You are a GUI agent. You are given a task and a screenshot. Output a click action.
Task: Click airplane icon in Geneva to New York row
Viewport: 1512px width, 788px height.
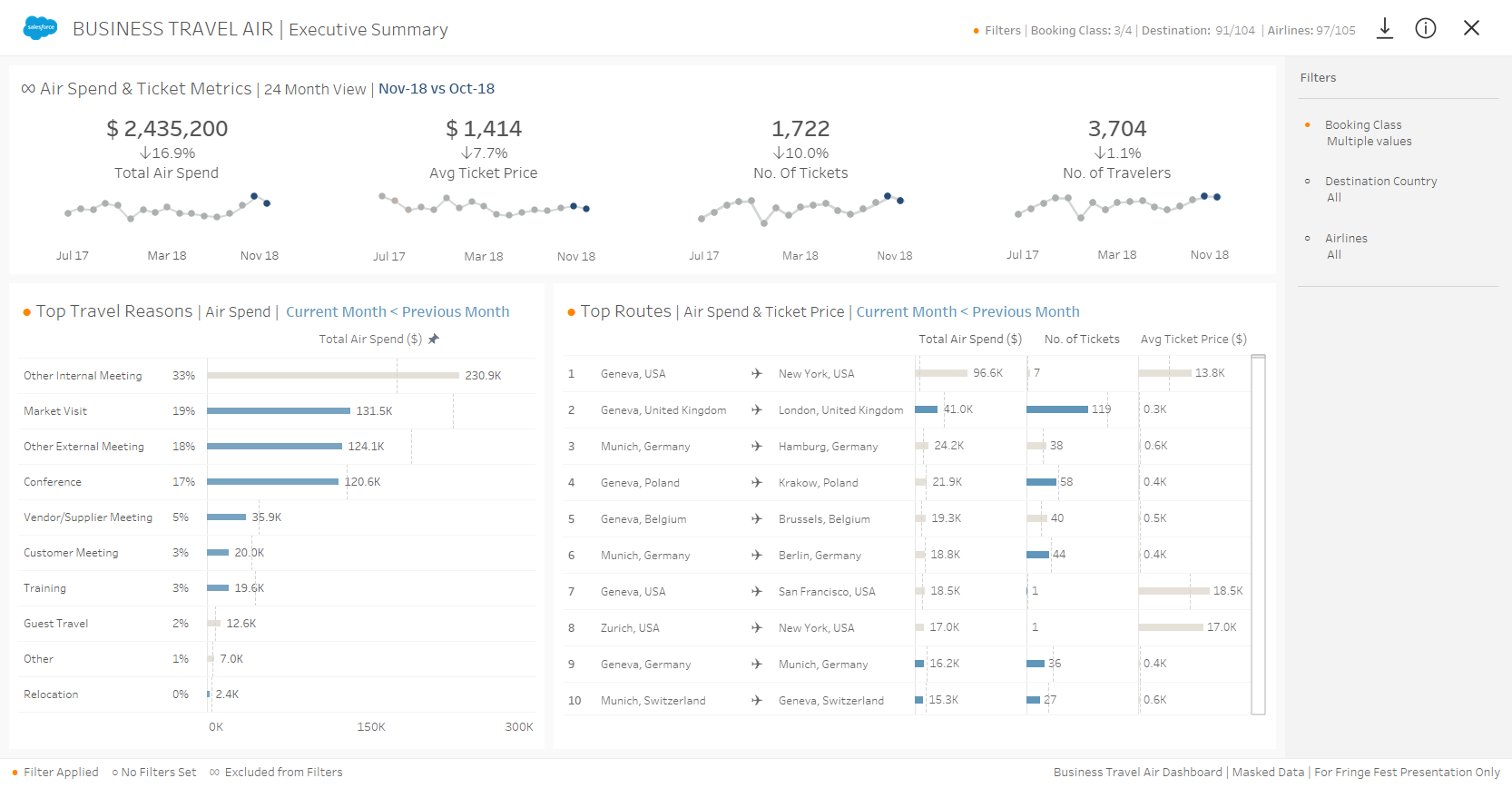tap(756, 374)
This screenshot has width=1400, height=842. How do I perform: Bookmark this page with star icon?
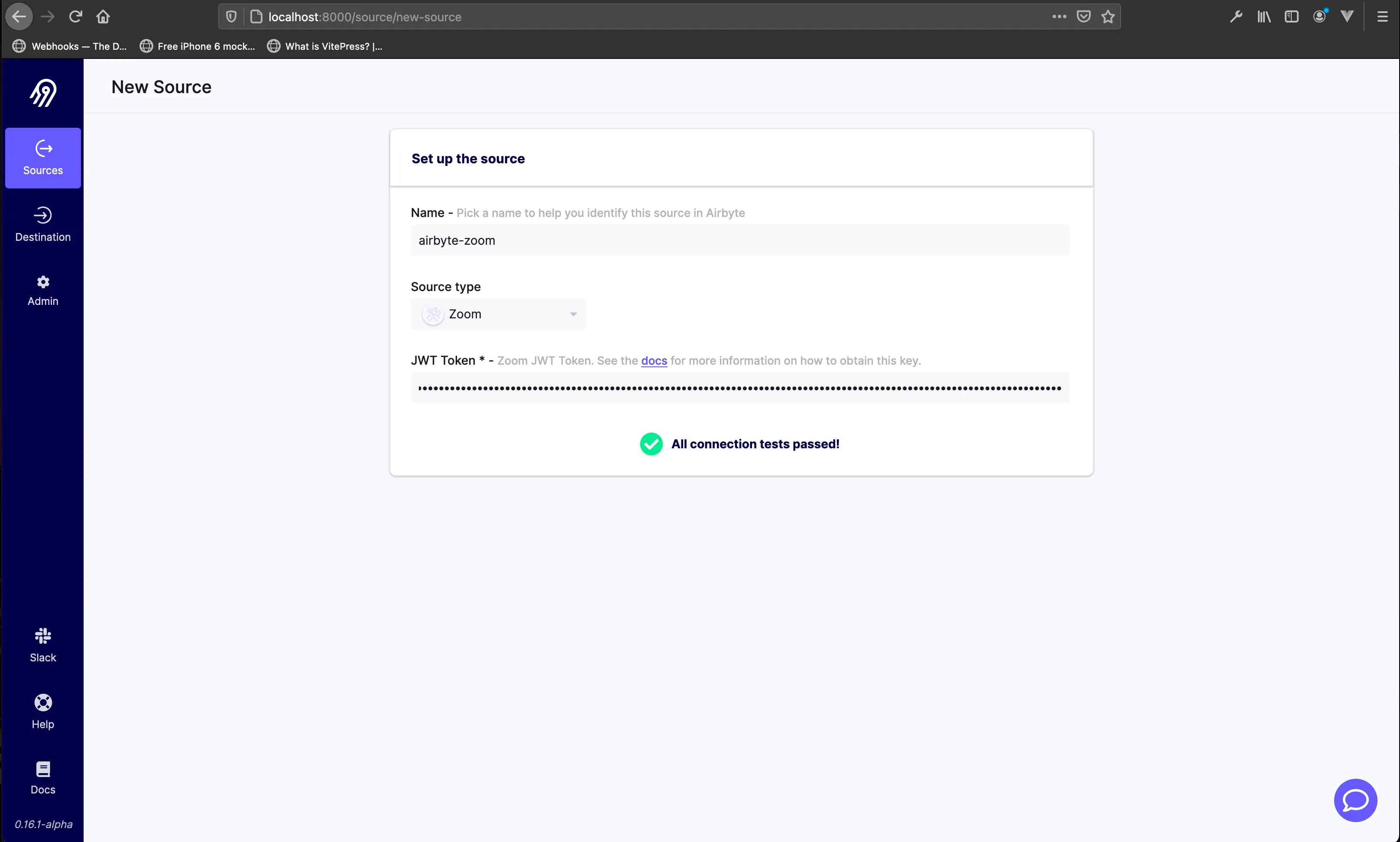coord(1108,16)
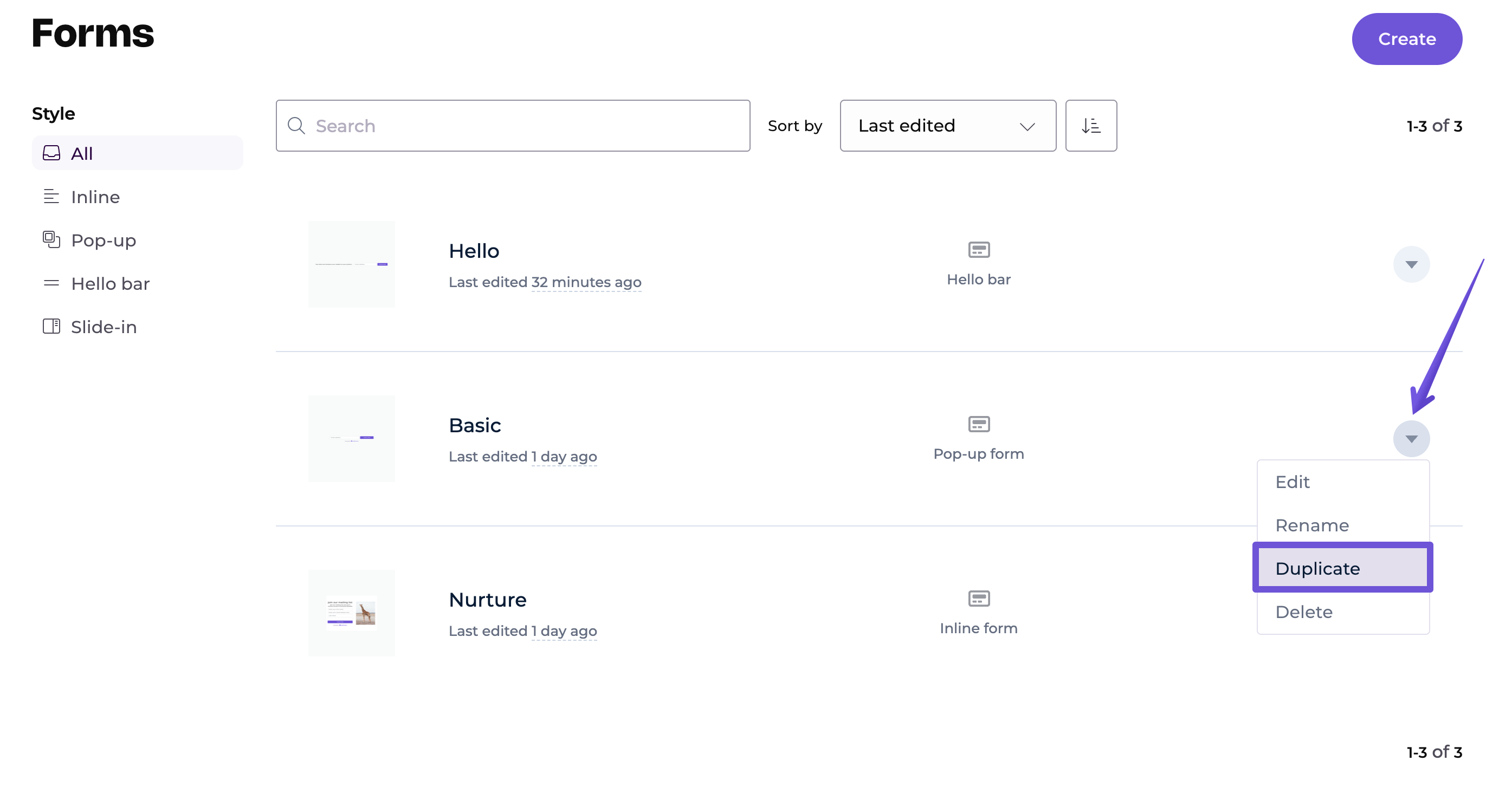Open the Nurture form thumbnail
Image resolution: width=1512 pixels, height=793 pixels.
click(x=351, y=612)
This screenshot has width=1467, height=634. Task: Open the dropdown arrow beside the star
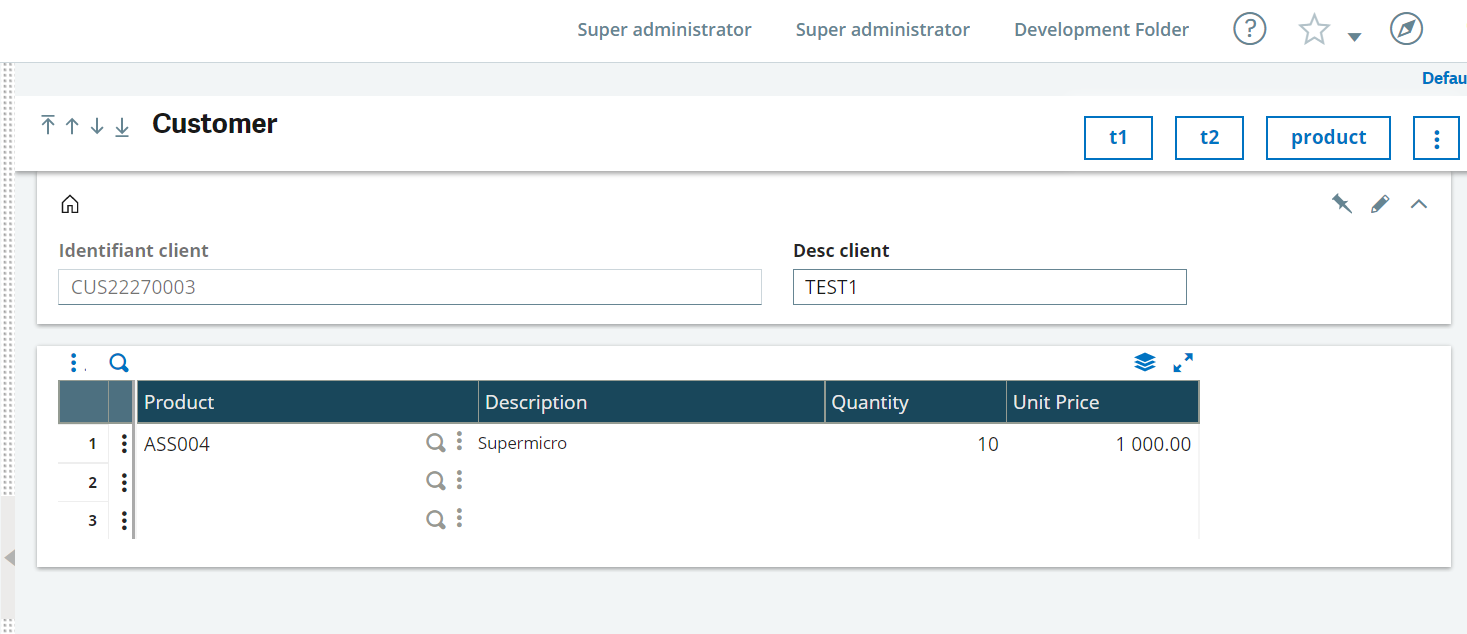point(1354,36)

Work to be completed: Copy out every line of the items above word for word, and leave out the pictures.

The response:
You are a GUI agent. You are given a task and a screenshot. Output a click action.
Task: Click airplane icon in Geneva to New York row
Viewport: 1512px width, 788px height.
tap(756, 374)
This screenshot has width=1400, height=842. How do I perform: Bookmark this page with star icon?
coord(1108,16)
Open the Nurture form thumbnail
Image resolution: width=1512 pixels, height=793 pixels.
click(x=351, y=612)
This screenshot has width=1467, height=634. Task: Open the dropdown arrow beside the star
point(1354,36)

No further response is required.